Given the new observation \(y_1\) we want to use this information to estimate \(x_1\). For that we need the conditional distribution \(p(x_1\mid y_1)\), which is called the filter density. We can figure that out with Bayes’ rule: \[ p(x_1\mid y_1) \propto p(y_1\mid x_1)p(x_1) \]

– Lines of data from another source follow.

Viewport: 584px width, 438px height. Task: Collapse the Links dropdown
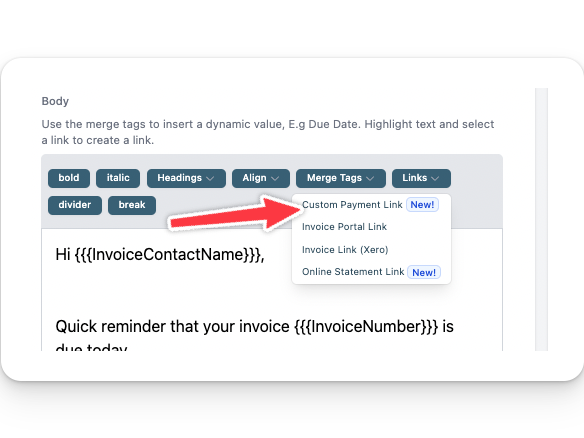coord(421,178)
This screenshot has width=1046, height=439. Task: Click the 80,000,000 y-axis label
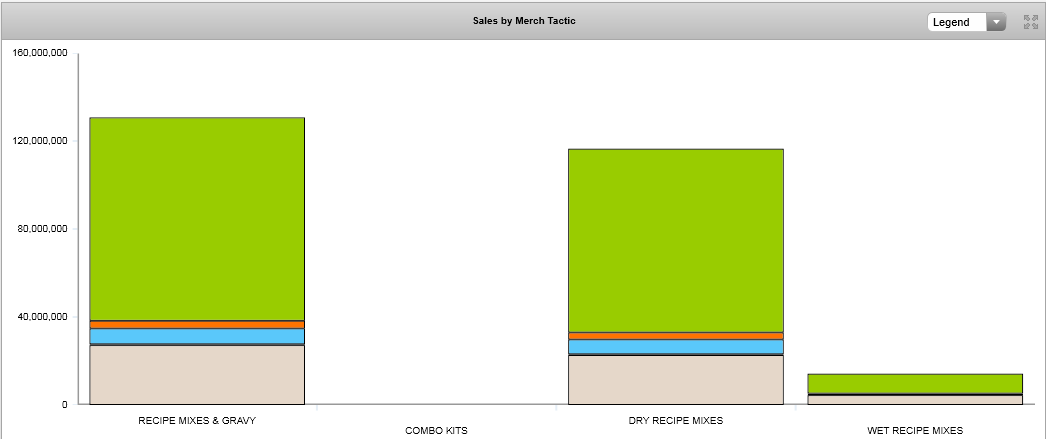pos(43,229)
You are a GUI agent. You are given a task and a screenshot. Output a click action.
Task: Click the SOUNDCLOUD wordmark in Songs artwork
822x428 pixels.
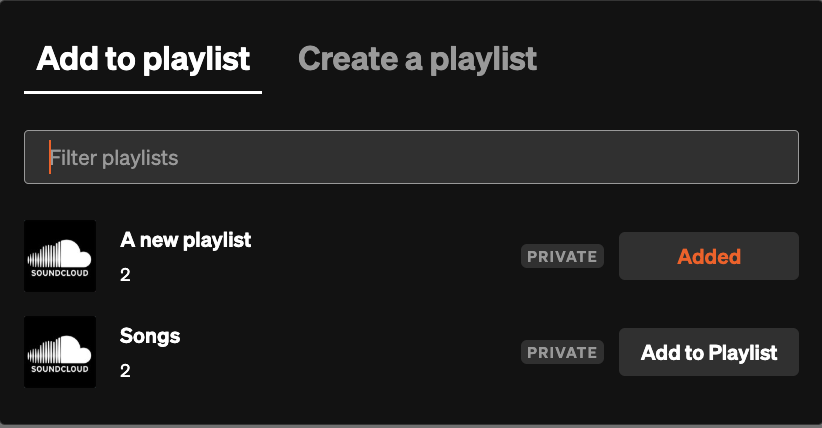60,369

We know from the observation equation that \(p(y_1\mid x_1)=\mathcal{N}(x_1, \sigma^2)\) and we just computed \(p(x_1)\) above. Therefore, using the basic properties of the Normal distribution, we have \[\begin{eqnarray*} p(x_1\mid y_1) & \propto & p(y_1\mid x_1)p(x_1)\\ & = & \varphi(y_1\mid x_1, \sigma^2)\times\varphi(x_1\mid x_1^0, P_1^0)\\ & = & \mathcal{N}(x_1^0+K_1(y_1-x_1^0), (1-K_1)P_1^0) \end{eqnarray*}\] where \[ K_1 = \frac{P_1^0}{P_1^0 + \sigma^2}, \] is the Kalman gain coefficient. Then for \(t=1\) we have our new estimates \[\begin{eqnarray*} x_1^1 & = & \mathbb{E}[x_1\mid y_1]\\ & = & x_1^0+K_1(y_1-x_1^0) \end{eqnarray*}\] and \[\begin{eqnarray*} P_1^1 & = & \text{Var}(x_1\mid y_1)\\ & = & (1-K_1)P_1^0. \end{eqnarray*}\] So the filter density is \(p(x_1\mid y_1) = \mathcal{N}(x_1^1, P_1^1)\).

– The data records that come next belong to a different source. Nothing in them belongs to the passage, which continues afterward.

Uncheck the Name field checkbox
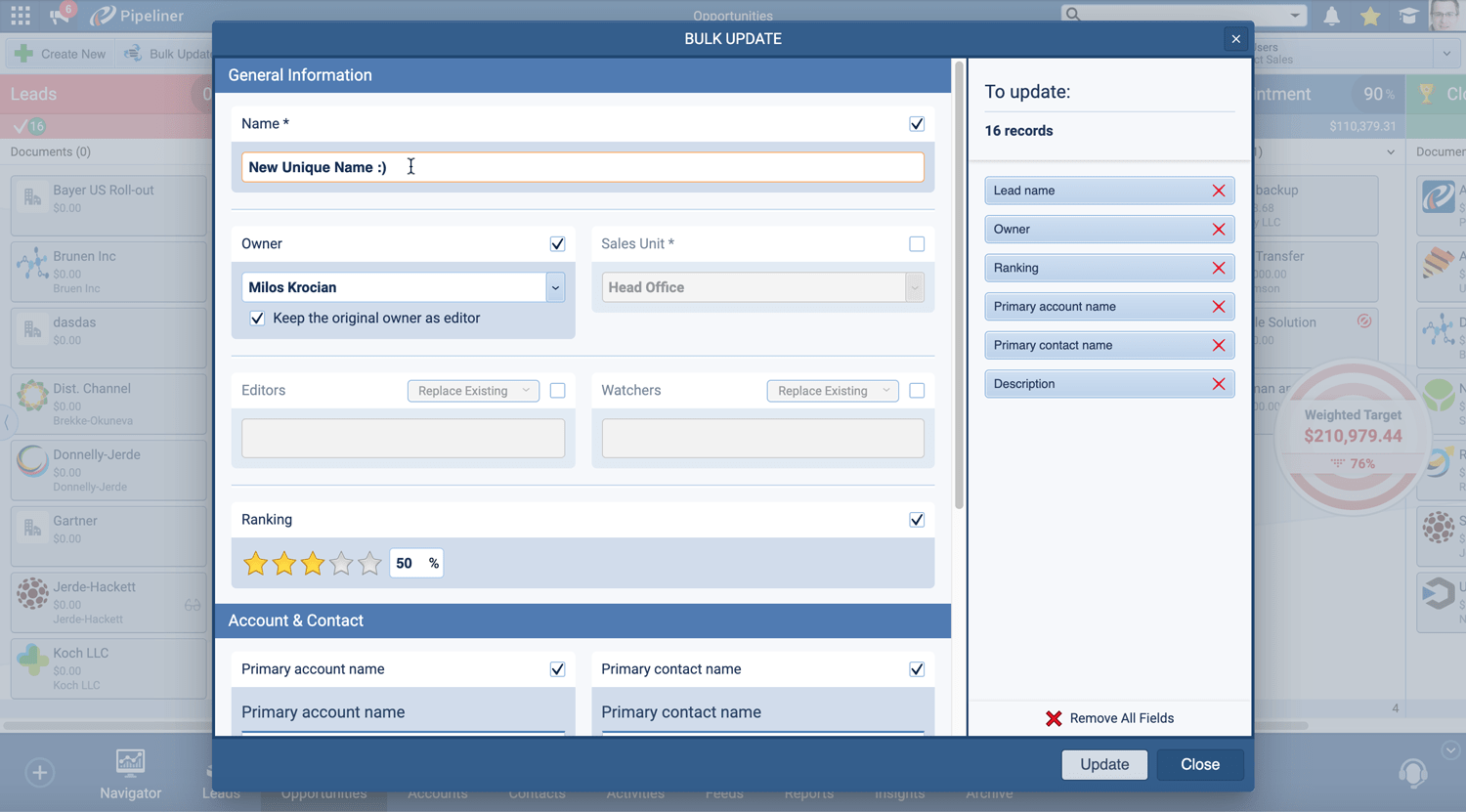This screenshot has width=1466, height=812. point(916,124)
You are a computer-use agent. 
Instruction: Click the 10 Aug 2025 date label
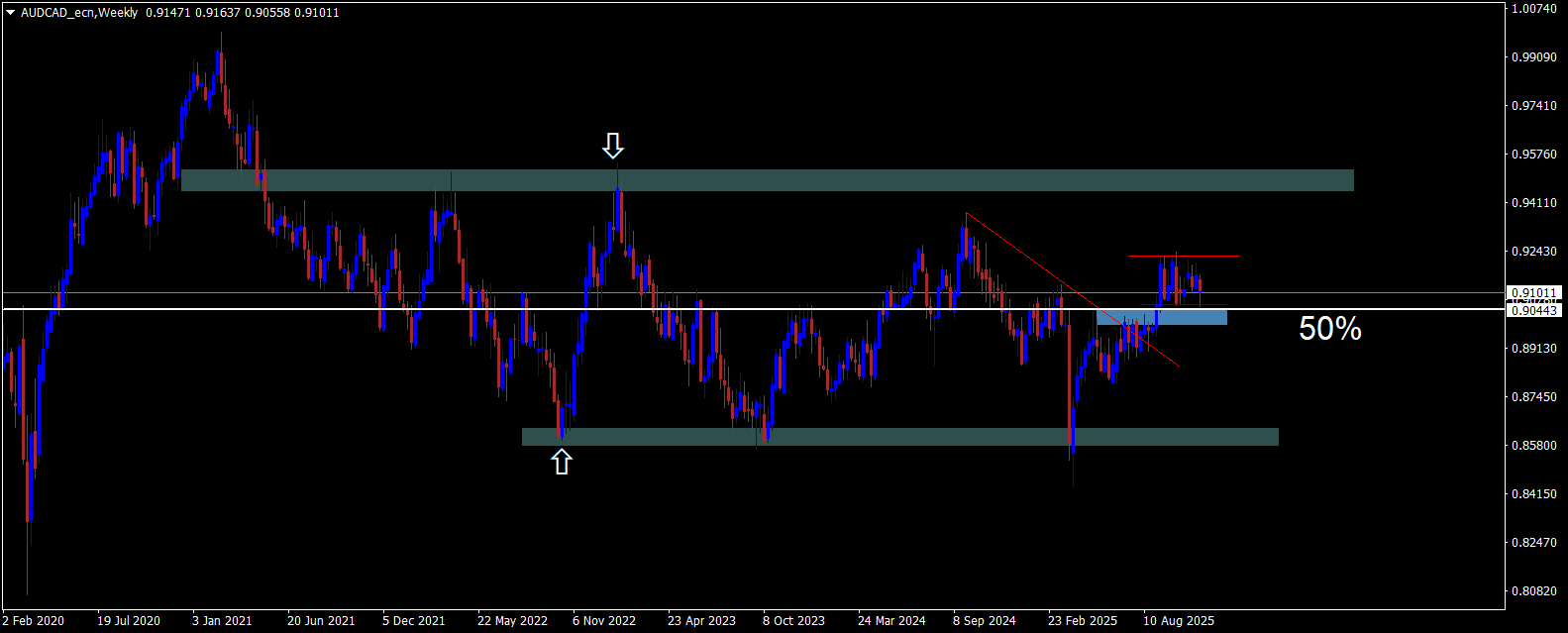pyautogui.click(x=1178, y=621)
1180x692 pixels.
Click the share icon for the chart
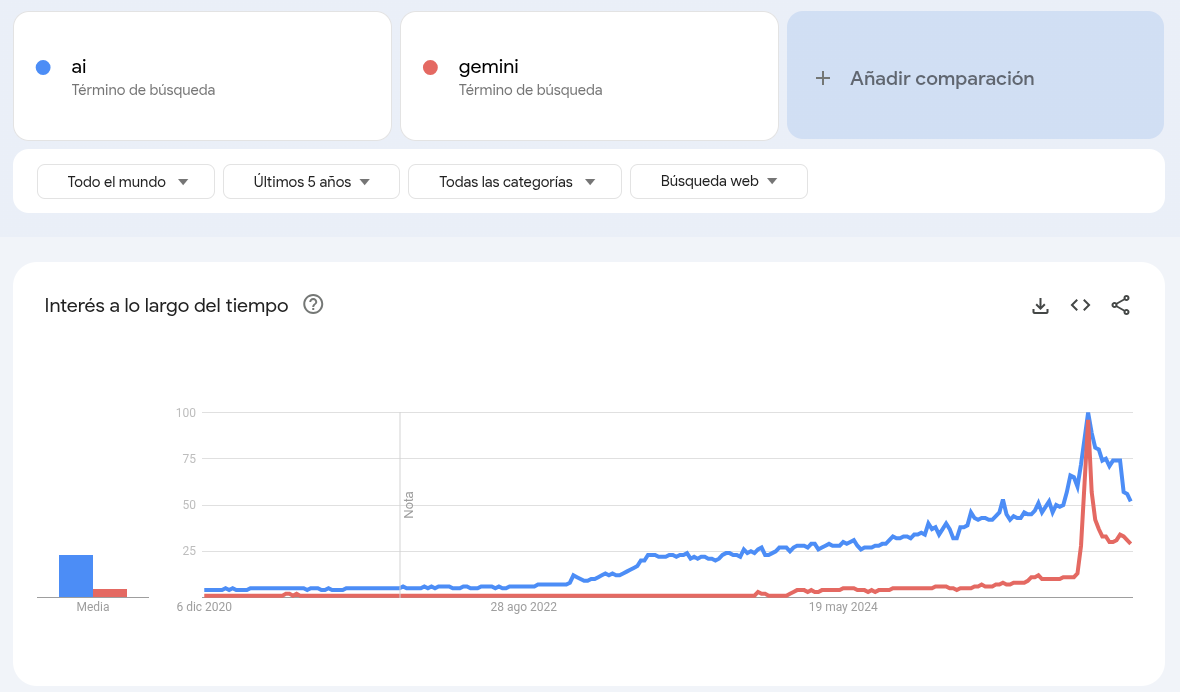click(1121, 305)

Let’s now iterate through this process for \(t=2\) where we will now have a new observation \(y_2\). We want to compute the new filter density for \(x_2\), \[ p(x_2\mid y_1, y_2) \propto p(y_2\mid x_2)p(x_2\mid y_1). \] Implicit in the statement above is that \(y_2\) does not depend on \(y_1\) conditional on the value of \(x_2\). The new filter density \(p(x_2\mid y_1, y_2)\) is a function of the history of the observed data and is a product of the observation density \(p(y_2\mid x_2)\) and the forcast density \(p(x_2\mid y_1)\).

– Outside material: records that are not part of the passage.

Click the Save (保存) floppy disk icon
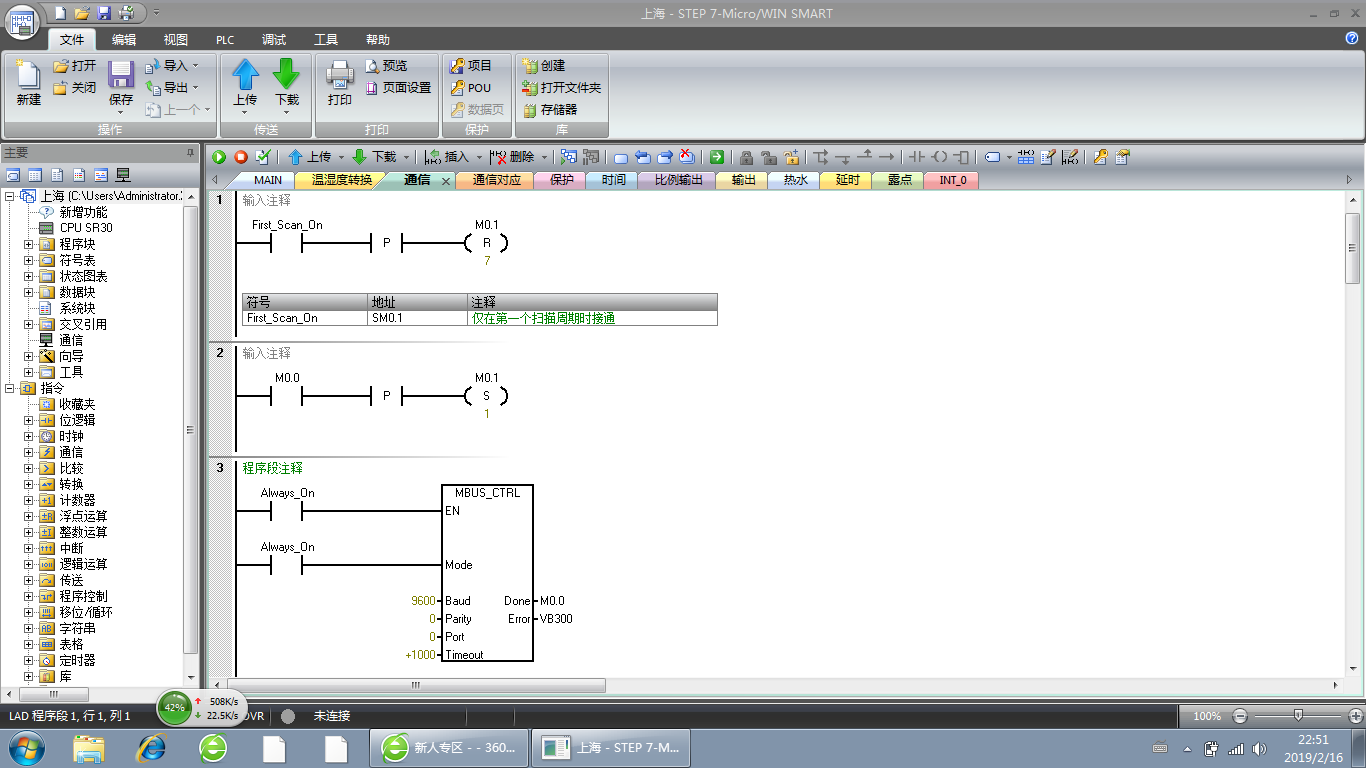(121, 83)
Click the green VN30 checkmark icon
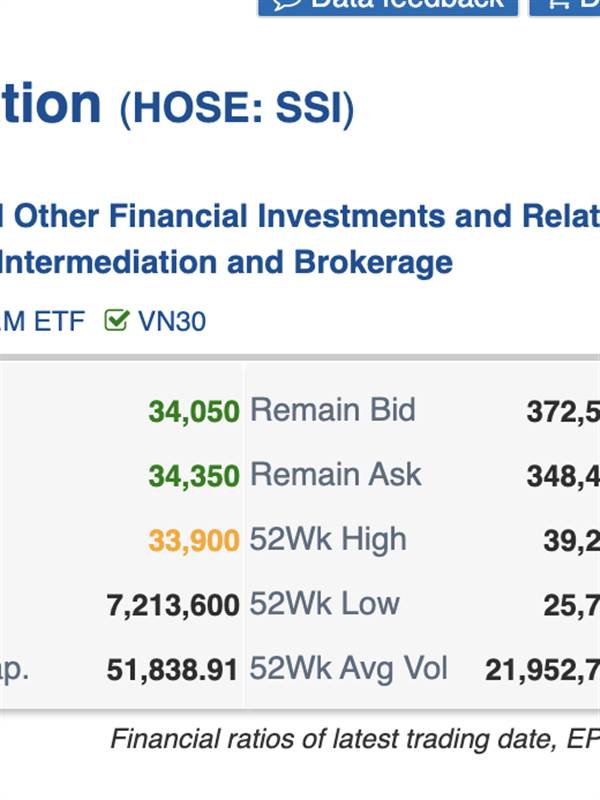Image resolution: width=600 pixels, height=800 pixels. pos(116,320)

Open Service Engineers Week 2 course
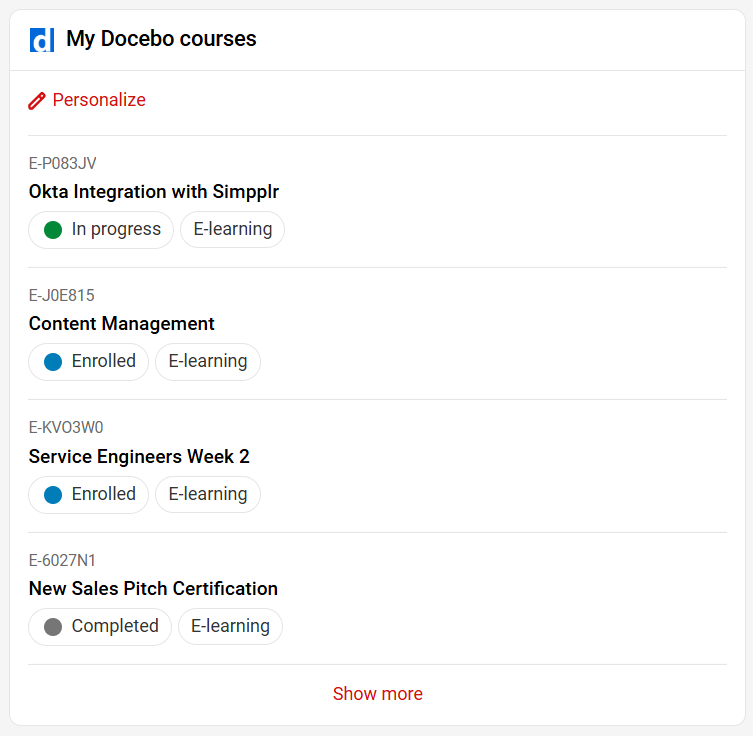tap(139, 457)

In this case, the observation density is simply \(\mathcal{N}(x_2, \sigma^2)\). The forecast density can be derived by augmenting \(p(x_2\mid y_1)\) with the previous state value \(x_1\), \[\begin{eqnarray*} p(x_2\mid y_1) & = & \int p(x_2, x_1\mid y_1)\,dx_1\\ & \propto & \int p(x_2\mid x_1)p(x_1\mid y_1)\,dx_1. \end{eqnarray*}\] Inside the integral, we have the product of the state equation density and the filter density for \(x_1\mid y_1\), which we just computed for \(t=1\). The state equation density is \(\mathcal{N}(\theta x_1, \tau^2)\) and the filter density is \(\mathcal{N}(x_1^1, P_1^1)\). Integrating these out, we get \[\begin{eqnarray*} p(x_2\mid y_1) & \propto & \int\varphi(x_2\mid \theta x_1, \tau^2)\varphi(x_1\mid x_1^1, P_1^1)\,dx_1\\ & = & \varphi(x_2\mid \theta x_1^1, \theta^2 P_1^1 + \tau^2)\\ & = & \varphi(x_2\mid x_2^1, P_2^1) \end{eqnarray*}\]
Putting the forecast density we just computed with the observation density, we get \[\begin{eqnarray*} p(x_2\mid y_1, y_2) & \propto & \varphi(y_2\mid x_2,\sigma^2)\varphi(x_2\mid x_2^1, P_2^1)\\ & = & \mathcal{N}(x_2^1 + K_2(y_2-x_2^1),\, (1-K_2)P_2^1) \end{eqnarray*}\] where \[ K_2 = \frac{P_2^1}{P_2^1 + \sigma^2} \] is the new Kalman gain coefficient. If we define \(x_2^2=x_2^1 + K_2(y_2-x_2^1)\) and \(P_2^2=(1-K_2)P_2^1\) then we have that \(p(x_2\mid y_1,y_2)=\mathcal{N}(x_2^2, P_2^2)\).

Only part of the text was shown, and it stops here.